[What you need to do]: Copy the records below word for word, leaving out nothing.

[Record excerpts]:
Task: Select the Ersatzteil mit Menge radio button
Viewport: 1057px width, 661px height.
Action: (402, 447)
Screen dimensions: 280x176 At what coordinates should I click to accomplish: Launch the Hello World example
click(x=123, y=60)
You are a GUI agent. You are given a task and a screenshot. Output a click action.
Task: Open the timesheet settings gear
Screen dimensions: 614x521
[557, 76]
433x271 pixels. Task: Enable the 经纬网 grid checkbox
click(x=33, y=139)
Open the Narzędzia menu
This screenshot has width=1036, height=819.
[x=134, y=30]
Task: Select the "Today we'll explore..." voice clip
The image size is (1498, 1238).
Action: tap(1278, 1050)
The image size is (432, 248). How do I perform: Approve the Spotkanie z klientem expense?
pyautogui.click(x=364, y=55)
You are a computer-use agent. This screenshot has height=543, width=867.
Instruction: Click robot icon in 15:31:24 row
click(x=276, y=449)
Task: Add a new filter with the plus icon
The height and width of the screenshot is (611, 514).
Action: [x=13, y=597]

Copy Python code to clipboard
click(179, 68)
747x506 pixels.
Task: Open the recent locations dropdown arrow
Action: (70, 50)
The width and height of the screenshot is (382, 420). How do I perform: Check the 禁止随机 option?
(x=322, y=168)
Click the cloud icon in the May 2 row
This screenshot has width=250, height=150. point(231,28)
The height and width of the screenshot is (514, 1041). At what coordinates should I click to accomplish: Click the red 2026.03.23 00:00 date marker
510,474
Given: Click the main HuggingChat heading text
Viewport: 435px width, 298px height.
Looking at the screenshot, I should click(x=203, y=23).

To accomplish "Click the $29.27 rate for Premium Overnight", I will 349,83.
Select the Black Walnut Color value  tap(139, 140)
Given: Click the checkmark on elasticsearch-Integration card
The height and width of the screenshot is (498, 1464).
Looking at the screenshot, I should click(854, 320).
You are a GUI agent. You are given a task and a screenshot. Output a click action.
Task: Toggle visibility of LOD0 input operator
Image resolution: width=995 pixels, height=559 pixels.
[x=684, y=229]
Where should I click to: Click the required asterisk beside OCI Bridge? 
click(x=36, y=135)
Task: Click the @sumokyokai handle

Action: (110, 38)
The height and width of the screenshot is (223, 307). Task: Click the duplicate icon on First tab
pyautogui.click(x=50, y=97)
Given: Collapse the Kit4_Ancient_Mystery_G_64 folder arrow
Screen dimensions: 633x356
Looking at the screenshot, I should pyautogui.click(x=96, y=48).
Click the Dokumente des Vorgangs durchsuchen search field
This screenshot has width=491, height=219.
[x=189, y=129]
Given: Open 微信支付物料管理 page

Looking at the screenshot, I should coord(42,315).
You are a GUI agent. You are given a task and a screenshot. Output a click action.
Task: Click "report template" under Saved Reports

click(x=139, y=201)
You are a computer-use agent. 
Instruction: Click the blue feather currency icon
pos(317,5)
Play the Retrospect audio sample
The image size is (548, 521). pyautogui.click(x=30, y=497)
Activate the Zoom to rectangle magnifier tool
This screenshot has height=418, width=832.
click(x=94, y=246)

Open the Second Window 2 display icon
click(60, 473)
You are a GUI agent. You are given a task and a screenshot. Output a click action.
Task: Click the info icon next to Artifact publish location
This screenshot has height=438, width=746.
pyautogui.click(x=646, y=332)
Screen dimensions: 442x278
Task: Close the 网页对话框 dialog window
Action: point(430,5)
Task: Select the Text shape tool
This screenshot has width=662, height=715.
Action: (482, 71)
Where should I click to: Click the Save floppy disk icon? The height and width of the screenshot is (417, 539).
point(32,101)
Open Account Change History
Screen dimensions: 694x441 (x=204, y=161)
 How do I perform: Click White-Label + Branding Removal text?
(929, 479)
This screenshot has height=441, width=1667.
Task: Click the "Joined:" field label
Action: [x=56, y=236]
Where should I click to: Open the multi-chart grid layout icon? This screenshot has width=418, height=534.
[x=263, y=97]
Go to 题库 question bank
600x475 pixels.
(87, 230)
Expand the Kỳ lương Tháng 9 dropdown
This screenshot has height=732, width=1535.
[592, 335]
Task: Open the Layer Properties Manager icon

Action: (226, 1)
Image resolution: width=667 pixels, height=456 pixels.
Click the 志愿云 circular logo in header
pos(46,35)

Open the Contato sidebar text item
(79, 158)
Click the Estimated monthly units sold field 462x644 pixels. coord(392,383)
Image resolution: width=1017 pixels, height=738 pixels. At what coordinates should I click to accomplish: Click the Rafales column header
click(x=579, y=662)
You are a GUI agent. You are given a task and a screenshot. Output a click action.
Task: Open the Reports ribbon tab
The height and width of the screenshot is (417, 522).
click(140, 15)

[Answer for the task]:
Task: Select the Ersatzteil mit Menge radio button
Viewport: 1057px width, 661px height.
Action: (402, 447)
Screen dimensions: 280x176 At what coordinates should I click to accomplish: Launch the Hello World example
click(x=123, y=60)
You are a GUI agent. You are given a task and a screenshot. Output a click action.
Task: Open the timesheet settings gear
Screen dimensions: 614x521
[557, 76]
433x271 pixels. Task: Enable the 经纬网 grid checkbox
click(x=33, y=139)
Open the Narzędzia menu
This screenshot has width=1036, height=819.
[x=134, y=30]
Task: Select the "Today we'll explore..." voice clip
The image size is (1498, 1238).
Action: tap(1278, 1050)
The image size is (432, 248). How do I perform: Approve the Spotkanie z klientem expense?
pyautogui.click(x=364, y=55)
You are a computer-use agent. This screenshot has height=543, width=867.
Instruction: Click robot icon in 15:31:24 row
click(x=276, y=449)
Task: Add a new filter with the plus icon
The height and width of the screenshot is (611, 514).
Action: [x=13, y=597]

Copy Python code to clipboard
click(179, 68)
747x506 pixels.
Task: Open the recent locations dropdown arrow
Action: (70, 50)
The width and height of the screenshot is (382, 420). How do I perform: Check the 禁止随机 option?
(x=322, y=168)
Click the cloud icon in the May 2 row
This screenshot has width=250, height=150. point(231,28)
The height and width of the screenshot is (514, 1041). At what coordinates should I click to accomplish: Click the red 2026.03.23 00:00 date marker
510,474
Given: Click the main HuggingChat heading text
Viewport: 435px width, 298px height.
Looking at the screenshot, I should click(x=203, y=23).

To accomplish "Click the $29.27 rate for Premium Overnight", I will 349,83.
Select the Black Walnut Color value  tap(139, 140)
Given: Click the checkmark on elasticsearch-Integration card
The height and width of the screenshot is (498, 1464).
Looking at the screenshot, I should click(854, 320).
You are a GUI agent. You are given a task and a screenshot. Output a click action.
Task: Toggle visibility of LOD0 input operator
Image resolution: width=995 pixels, height=559 pixels.
[x=684, y=229]
Where should I click to: Click the required asterisk beside OCI Bridge? 
click(x=36, y=135)
Task: Click the @sumokyokai handle

Action: (110, 38)
The height and width of the screenshot is (223, 307). Task: Click the duplicate icon on First tab
pyautogui.click(x=50, y=97)
Given: Collapse the Kit4_Ancient_Mystery_G_64 folder arrow
Screen dimensions: 633x356
Looking at the screenshot, I should pyautogui.click(x=96, y=48).
Click the Dokumente des Vorgangs durchsuchen search field
This screenshot has width=491, height=219.
[x=189, y=129]
Given: Open 微信支付物料管理 page

Looking at the screenshot, I should coord(42,315).
You are a GUI agent. You are given a task and a screenshot. Output a click action.
Task: Click "report template" under Saved Reports

click(x=139, y=201)
You are a computer-use agent. 
Instruction: Click the blue feather currency icon
pos(317,5)
Play the Retrospect audio sample
The image size is (548, 521). pyautogui.click(x=30, y=497)
Activate the Zoom to rectangle magnifier tool
This screenshot has height=418, width=832.
click(x=94, y=246)

Open the Second Window 2 display icon
click(60, 473)
You are a GUI agent. You are given a task and a screenshot. Output a click action.
Task: Click the info icon next to Artifact publish location
This screenshot has height=438, width=746.
pyautogui.click(x=646, y=332)
Screen dimensions: 442x278
Task: Close the 网页对话框 dialog window
Action: point(430,5)
Task: Select the Text shape tool
This screenshot has width=662, height=715.
Action: (482, 71)
Where should I click to: Click the Save floppy disk icon? The height and width of the screenshot is (417, 539).
point(32,101)
Open Account Change History
Screen dimensions: 694x441 (x=204, y=161)
 How do I perform: Click White-Label + Branding Removal text?
(929, 479)
This screenshot has height=441, width=1667.
Task: Click the "Joined:" field label
Action: [x=56, y=236]
Where should I click to: Open the multi-chart grid layout icon? This screenshot has width=418, height=534.
[x=263, y=97]
Go to 题库 question bank
600x475 pixels.
(87, 230)
Expand the Kỳ lương Tháng 9 dropdown
This screenshot has height=732, width=1535.
[592, 335]
Task: Open the Layer Properties Manager icon

Action: (226, 1)
Image resolution: width=667 pixels, height=456 pixels.
Click the 志愿云 circular logo in header
pos(46,35)

Open the Contato sidebar text item
(79, 158)
Click the Estimated monthly units sold field 462x644 pixels. coord(392,383)
Image resolution: width=1017 pixels, height=738 pixels. At what coordinates should I click to accomplish: Click the Rafales column header
click(x=579, y=662)
You are a GUI agent. You are given a task and a screenshot. Output a click action.
Task: Open the Reports ribbon tab
The height and width of the screenshot is (417, 522).
click(140, 15)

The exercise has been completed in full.